La de Lola Piña, Al Dedal, es una de ellas. El taller de confección que dirige desde 2009, en Madrid, emplea ahora mismo a seis modistas, una cortadora, una planchadora y una encargada de la preparación y el acabado de las prendas. “Todo el mundo se cree que sabe coser y a todo el mundo le vale cómo se cose”, lamenta la que también fuera jefa de taller con Sybilla. “Muchas marcas y diseñadores dan por válidos productos que están alejados de una costura de calidad. Un valor que se desvirtúa cuando solo se busca rentabilidad. Yo vendo tiempo, porque la confección de una prenda lo precisa. Pero si vas a escatimar en él, te va a costar menos, claro”. El suyo es un proyecto de recuperación del oficio que, a pesar de contribuir al 3% del PIB en la actualidad, ni luce ni merece. “Supongo que nos dejan estar porque no damos guerra”, razona a propósito de la escasa movilización del gremio en estos meses de pandemia. “Aparte de la desunión, existe el problema de la economía sumergida, que es endémico”, explica, antes de ahondar en la herida: “No son solo las empresas con contratos irregulares y horarios injustos, también hay mucho trabajador fraudulento, empezando por la modista que termina la jornada y se va a su casa a hacer una chaqueta por 30 euros, que es lo que a mí me cuesta arrancar las máquinas. Así que mejor calladitos”.

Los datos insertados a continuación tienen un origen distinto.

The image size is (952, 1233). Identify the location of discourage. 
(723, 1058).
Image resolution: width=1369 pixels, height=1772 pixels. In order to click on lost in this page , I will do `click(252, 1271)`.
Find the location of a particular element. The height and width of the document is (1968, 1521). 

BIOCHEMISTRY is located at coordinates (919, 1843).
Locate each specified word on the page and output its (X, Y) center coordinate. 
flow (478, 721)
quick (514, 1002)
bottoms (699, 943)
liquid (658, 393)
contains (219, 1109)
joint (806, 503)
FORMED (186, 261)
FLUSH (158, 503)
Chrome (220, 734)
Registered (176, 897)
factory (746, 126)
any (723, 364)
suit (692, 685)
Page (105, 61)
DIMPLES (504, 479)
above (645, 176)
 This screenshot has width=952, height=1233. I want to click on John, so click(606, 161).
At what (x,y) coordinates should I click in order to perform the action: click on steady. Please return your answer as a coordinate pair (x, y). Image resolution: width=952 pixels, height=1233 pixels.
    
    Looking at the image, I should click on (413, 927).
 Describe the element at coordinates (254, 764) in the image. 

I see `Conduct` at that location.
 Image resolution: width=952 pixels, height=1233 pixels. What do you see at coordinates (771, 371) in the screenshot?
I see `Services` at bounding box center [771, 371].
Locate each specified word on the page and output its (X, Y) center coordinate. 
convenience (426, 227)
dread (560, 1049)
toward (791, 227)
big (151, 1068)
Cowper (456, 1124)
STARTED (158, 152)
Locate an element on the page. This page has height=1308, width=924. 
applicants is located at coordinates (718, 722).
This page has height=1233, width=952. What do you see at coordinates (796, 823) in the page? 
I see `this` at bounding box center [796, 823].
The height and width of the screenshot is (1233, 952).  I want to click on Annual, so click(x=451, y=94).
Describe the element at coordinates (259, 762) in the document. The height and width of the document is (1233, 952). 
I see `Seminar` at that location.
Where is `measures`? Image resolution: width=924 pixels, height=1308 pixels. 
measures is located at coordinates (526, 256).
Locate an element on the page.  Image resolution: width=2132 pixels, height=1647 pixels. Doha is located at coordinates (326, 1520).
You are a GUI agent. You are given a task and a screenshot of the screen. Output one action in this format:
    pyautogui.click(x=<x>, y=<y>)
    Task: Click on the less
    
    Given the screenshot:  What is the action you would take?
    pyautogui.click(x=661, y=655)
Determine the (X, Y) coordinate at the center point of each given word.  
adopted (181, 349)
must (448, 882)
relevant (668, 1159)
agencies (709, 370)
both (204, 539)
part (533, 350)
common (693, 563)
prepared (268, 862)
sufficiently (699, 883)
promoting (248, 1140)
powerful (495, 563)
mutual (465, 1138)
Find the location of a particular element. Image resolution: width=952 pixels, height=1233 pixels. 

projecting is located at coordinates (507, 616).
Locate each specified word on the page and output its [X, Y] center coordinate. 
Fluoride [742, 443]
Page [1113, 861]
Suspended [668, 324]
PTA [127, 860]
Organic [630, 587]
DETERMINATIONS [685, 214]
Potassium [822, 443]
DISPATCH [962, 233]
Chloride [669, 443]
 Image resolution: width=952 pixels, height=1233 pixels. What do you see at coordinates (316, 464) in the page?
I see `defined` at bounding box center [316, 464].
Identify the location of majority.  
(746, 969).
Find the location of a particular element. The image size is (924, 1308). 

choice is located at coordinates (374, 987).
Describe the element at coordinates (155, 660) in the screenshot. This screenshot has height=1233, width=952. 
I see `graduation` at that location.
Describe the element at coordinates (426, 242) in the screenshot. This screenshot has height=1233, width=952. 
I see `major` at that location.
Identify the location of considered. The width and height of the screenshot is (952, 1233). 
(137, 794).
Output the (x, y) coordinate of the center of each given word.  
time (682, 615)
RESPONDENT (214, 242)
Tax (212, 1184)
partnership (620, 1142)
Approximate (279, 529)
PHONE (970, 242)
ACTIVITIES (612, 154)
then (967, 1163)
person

Sobre la sugerencia institucional de reorientar el modelo de producción mientras dure la crisis sanitaria, también tienen sus reservas: “Reconvertir un taller de confección para hacer mascarillas o batas quirúrgicas es un despropósito. Crear industria no es eso”, sentencia Piña.
“Urgen políticas que pongan en marcha unidades de producción capaces de fabricar prendas con unos parámetros de calidad/tiempo. Y aunar esos esfuerzos para comercializar los productos en canales de distribución conjuntos, como ya está haciendo la Asociación de Creadores de Moda de España con sus diseñadores a través de Amazon. Dar servicios a marcas y creadores, pero con las manos y los papeles encima de la mesa. Eso, e invertir en formación”. Una idea que encuentra eco en la reflexión de Nuria Sardà: “De haber un plan factible, puede que sea a largo plazo, pero con voluntad por parte de todos y ligado al aprendizaje profesional. Necesitamos que se valore la instrucción en los oficios. Este es un trabajo especializado que se tiene que apreciar, y pagar. Porque nos estamos precarizando todos”. Sin formación, no hay relocalización textil que valga.